*** The data ***

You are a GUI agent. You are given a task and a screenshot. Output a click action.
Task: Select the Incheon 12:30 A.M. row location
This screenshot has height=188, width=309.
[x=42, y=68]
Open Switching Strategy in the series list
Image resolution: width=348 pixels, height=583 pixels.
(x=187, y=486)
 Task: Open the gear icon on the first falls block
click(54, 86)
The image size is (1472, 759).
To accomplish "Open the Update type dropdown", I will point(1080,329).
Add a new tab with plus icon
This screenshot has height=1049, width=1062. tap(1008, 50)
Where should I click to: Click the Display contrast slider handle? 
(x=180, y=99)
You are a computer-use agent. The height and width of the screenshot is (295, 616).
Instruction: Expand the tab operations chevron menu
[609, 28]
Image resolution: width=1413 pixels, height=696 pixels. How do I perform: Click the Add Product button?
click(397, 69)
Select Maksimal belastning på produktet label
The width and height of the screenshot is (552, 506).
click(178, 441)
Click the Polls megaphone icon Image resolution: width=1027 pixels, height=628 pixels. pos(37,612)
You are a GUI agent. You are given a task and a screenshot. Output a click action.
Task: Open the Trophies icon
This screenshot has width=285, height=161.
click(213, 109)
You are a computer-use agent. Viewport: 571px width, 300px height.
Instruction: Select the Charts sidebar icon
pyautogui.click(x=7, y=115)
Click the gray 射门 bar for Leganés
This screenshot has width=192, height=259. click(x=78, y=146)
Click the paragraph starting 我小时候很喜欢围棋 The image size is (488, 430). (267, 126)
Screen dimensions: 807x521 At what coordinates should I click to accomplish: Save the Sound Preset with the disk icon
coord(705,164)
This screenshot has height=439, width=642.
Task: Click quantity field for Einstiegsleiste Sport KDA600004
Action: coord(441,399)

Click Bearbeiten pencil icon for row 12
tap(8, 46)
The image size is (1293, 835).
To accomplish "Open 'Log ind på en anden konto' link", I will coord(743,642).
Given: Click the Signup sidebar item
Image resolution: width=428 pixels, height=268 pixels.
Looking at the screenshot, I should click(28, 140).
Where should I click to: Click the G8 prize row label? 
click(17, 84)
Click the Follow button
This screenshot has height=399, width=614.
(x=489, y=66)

***

» **The task**:
Wherever the string "computer" appears in the entries, copy that line.

» **Completed exercise**:
You are a computer-use agent. The height and width of the screenshot is (295, 616).
You are a computer-use agent. Viewport: 571px width, 300px height.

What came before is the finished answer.